— Start Extract to read —
# New to the Site



## Callalilly (Apr 30, 2007)

Hello,

My name is Lisa and I'm new here and just wanted to introduce myself.
I am a new Havanese mommy. Callalilly or Callie for short is 2 months old and an absolute angel! I'm very happy to have found this site and now I'll take some time to check everything out. There is so much to learn about this incredible breed.

Thanks,

Lisa


----------



## Laurief (Nov 7, 2006)

Welcome Lisa! Oh my, Callie is beautiful! I am sure you will learn lots here.
Laurie


----------



## Leeann (Feb 28, 2007)

Welcome,what a gorgeous little girl.


----------



## SHOWDOWN (Dec 17, 2006)

WELCOME TO THE FORUM


----------



## MaddiesMom (Apr 1, 2007)

Welcome Lisa and Callie! I love your little girl's "half 'n half" markings.


----------



## BeverlyA (Oct 29, 2006)

Welcome Lisa and CallaLilly! What beautiful colors you have! Enjoy the site, there is so much to learn.

Beverly


----------



## Doggie Nut (Oct 20, 2006)

Callie is so adorable! You won't remember this I'm sure(too young!) but when my kids were young they had a little stuffed toy called a "chubble" (they don't make them anymore! ). They made this cute little noise and their eyes lit up and twinkled! Callie reminds me of a "chubble"! Welcome! Post more pics of your baby Lisa!


----------



## abuelashavanese (Mar 26, 2007)

Welcome Lisa! Callie is so cute. We love pics around here!


----------



## aak (Mar 16, 2007)

Love your baby's markings- so cute! Welcome and enjoy.

aak


----------



## dboudreau (Jan 12, 2007)

Welcome to the forum. Cally is just a doll. Thanks for sharing.


----------



## Lina (Apr 26, 2007)

I love how it looks like Callie is wearing a mask! Like the Phantom of the Opera only 1000X cuter.


----------



## Havtahava (Aug 20, 2006)

Lisa, welcome to the forum! I'm looking forward to hearing about your adventures with Callie.


----------



## Julie (Feb 8, 2007)

welcome to the forum! Your callie is an adorable little girl!She looks like a chubbie little thing-so cute and round!Maybe it is just the pose,but that's cute!Love the split-face markings!
— End Extract to read —
— Start Entries shown —
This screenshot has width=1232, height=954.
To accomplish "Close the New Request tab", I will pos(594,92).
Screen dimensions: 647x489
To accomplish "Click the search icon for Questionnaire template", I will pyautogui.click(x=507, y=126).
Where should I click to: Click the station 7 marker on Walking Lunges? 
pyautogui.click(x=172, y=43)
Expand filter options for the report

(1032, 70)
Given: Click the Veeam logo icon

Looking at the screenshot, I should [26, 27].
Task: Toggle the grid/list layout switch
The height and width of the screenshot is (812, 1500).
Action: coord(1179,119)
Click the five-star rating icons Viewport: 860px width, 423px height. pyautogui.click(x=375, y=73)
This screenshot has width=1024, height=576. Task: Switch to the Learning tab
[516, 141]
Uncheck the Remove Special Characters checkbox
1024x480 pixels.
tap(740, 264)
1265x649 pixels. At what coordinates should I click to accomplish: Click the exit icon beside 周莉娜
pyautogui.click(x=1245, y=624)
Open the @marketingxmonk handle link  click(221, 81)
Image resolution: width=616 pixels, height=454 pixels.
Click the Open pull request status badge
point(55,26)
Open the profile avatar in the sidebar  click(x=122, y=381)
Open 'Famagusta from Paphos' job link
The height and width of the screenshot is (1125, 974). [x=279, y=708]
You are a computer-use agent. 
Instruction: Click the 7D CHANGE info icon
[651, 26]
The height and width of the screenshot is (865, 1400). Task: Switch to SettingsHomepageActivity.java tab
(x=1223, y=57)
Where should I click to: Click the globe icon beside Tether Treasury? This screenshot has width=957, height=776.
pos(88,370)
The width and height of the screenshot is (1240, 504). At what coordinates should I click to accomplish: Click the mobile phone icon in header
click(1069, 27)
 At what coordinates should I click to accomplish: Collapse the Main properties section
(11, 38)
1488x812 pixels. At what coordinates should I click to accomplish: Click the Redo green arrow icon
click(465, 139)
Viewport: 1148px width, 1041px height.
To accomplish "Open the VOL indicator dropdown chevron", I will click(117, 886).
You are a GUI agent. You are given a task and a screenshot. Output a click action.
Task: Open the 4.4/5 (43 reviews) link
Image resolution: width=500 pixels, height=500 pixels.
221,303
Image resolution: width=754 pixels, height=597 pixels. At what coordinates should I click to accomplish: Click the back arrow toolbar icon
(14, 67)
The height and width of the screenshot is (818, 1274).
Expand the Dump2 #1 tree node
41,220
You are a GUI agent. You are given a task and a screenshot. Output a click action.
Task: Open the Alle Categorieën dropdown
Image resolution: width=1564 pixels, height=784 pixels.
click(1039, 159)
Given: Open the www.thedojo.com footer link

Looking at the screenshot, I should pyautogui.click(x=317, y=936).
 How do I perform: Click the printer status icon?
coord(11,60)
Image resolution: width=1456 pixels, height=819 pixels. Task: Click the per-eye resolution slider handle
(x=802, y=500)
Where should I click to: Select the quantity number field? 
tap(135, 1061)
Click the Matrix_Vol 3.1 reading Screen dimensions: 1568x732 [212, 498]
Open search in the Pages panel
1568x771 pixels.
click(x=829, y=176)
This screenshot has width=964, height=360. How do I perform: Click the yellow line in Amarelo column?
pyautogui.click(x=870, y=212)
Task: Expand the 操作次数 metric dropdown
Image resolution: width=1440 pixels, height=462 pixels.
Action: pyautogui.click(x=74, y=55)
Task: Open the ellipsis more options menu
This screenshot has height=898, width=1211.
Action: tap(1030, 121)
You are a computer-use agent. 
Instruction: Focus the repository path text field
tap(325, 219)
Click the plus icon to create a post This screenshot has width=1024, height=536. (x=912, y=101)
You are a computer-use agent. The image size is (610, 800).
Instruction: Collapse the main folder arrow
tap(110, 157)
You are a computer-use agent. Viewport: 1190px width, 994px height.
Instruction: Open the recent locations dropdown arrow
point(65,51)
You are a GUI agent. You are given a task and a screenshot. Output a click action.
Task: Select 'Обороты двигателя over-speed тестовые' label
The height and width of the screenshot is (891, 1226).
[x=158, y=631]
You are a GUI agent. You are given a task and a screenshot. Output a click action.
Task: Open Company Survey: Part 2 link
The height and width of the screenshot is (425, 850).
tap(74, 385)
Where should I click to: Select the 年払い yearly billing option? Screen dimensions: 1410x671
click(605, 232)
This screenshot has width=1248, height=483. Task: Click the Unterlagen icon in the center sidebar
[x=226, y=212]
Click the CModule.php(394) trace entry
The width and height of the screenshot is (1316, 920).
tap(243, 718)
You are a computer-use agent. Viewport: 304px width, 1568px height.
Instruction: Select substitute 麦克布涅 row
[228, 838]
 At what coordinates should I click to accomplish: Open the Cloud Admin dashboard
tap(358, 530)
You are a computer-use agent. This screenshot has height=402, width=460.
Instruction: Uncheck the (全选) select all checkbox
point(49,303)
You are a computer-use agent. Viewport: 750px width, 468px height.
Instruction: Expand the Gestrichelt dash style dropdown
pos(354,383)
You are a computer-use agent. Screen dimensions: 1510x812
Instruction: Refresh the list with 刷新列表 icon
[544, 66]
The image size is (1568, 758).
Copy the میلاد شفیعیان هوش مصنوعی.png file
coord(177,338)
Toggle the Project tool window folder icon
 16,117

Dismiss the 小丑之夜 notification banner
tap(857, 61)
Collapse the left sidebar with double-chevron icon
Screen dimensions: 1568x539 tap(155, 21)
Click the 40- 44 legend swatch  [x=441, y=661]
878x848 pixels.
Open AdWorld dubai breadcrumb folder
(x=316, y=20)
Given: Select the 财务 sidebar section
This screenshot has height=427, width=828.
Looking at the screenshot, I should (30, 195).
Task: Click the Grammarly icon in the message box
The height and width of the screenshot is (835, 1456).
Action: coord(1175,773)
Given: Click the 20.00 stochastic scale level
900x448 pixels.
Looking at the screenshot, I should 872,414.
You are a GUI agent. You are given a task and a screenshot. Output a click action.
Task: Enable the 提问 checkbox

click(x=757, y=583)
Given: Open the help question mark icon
— End Entries shown —
● What this exercise asks:
**A.** In the welcome thread, which posters' usernames appear above messages that use the word "markings"?
**B.** Restate more briefly the paragraph of the welcome thread that begins "Callie is so adorable!", keeping its main facts.

● Exercise answers:
**A.** MaddiesMom, aak, Julie

**B.** Callie is adorable. When the poster's children were young, they had a stuffed toy called a "chubble," which is no longer made. It made a cute little noise, and its eyes lit up and twinkled. Callie is reminiscent of one. The poster welcomes Lisa and asks her to post more pictures of her baby.